Widget HTML #1

Shaf dan Sajadah



Akhir-akhir, saya memilih untuk tidak membawa sajadah saat shalat berjamaah di masjid, entah itu shalat fardhu maupun shalat Tarawih. Ada beberapa alasan, pertama, di masjid terdekat rumah saya, Masjid Al-Barakah, dekat Palang Sepur Joglo, kota Solo (kalau lewat mampir ya), sudah tersedia karpet berwarna hijau yang empuk dan indah. Seorang jamaah yang dermawan, mendermakan karpet tersebut, membuat masjid terasa lebih nyaman. Ditambah dengan pemasangan AC yang dingin, jamaah pun kerasan. Walhasil, meski puasa Ramadhan 1444H sudah berjalan hampir 2 minggu, masjid masih penuh saat shalat berjamaah. Tak ada 'kemajuan' tercipta, istilah guyon untuk menggambarkan jamaah shalat yang kian sedikit, karena shafnya makin 'maju'.

Alasan kedua, di rumah saya hanya ada sajadah-sajadah dengan ukuran lebar, bahkan ada yang lebarnya kelewat ekstrim. Sajadah itu empuk dan nyaman. Sangat enak, jika dipakai shalat di rumah, shalat sendirian.

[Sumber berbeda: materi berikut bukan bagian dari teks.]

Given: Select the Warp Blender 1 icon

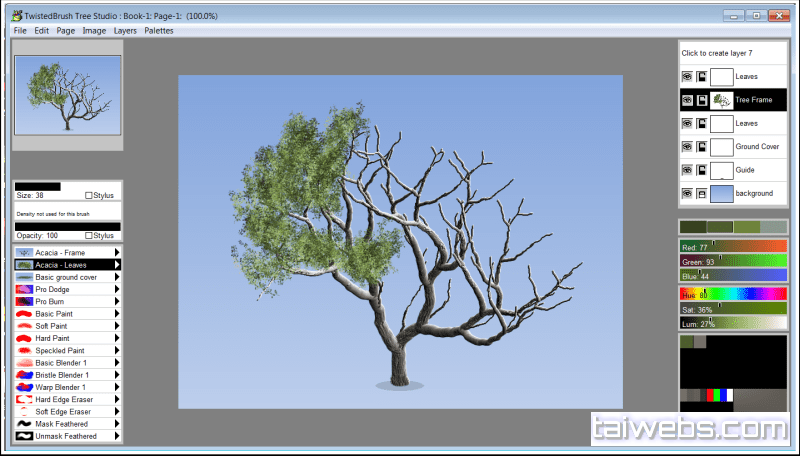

Tetapi di masjid? Dulu saya punya beberapa sajadah ukuran kecil, yang lebarnya pas sebahu saya. Tapi sajadah-sajadah tersebut dibawa anak-anak ke pondok. Lalu, kenapa dengan sajadah ukuran besar tersebut? Ya, mudah ditebak! Bikin shaf menjadi renggang. Meski imam sudah menjelaskan saat hendak shalat, "rapatkan shaf, jarak shaf bukan seukuran sajadah, tapi selebar bahu." Tetap saja jamaah bersajadah lebar, mayoritas ibu-ibu, ngotot tetap berdiri di atas sajadahnya masing-masing, ogah merapat. Jadi, akhirnya yang merapat adalah sajadah-sajadah lebar itu, bukan bahu-bahu para jamaah.

Permasalahan shaf jangan dipandang enteng, ya... shaf adalah hal yang sangat diperhatikan dalam Islam. Nabi SAW, dalam Hadist Riwayat Abu Dawud, bersabda, "luruskan shaf kalian, sejajarkan bahu, dan rapatkan yang renggang, dan lemaskan bahu saat ada yang akan mengisi barisan, dan jangan kalian meninggalkan celah bagi syetan. Siapa saja menyambung barisan, maka Allah akan menyambungnya, dan siapa yang memutuskan barisan, maka Allah akan memutuskannya." (Sunan Abi Dawud 1/178).

Shalat berjamaah adalah salah satu implementasi dari bagaimana Allah SWT sangat menekankan pentingnya berjamaah. Tentunya jamaah yang rapi, dalam barisan-barisan yang teratur, sehingga menyerupai bangunan yang kokoh. Saking urgennya ummat Islam untuk membentuk shaf yang rapi, sampai-sampai ada satu surat dalam Al-Quran yang bernama Ash-Shaff, artinya barisan. Secara eksplisit, dalam surat As-Shaff ayat: 4, Allah SWT berfirman, "Sesungguhnya Allah mencintai orang-orang yang berjuang di jalan-Nya dalam barisan yang teratur, mereka seakan-akan seperti suatu bangunan yang tersusun kokoh (bun-yanun marshush)."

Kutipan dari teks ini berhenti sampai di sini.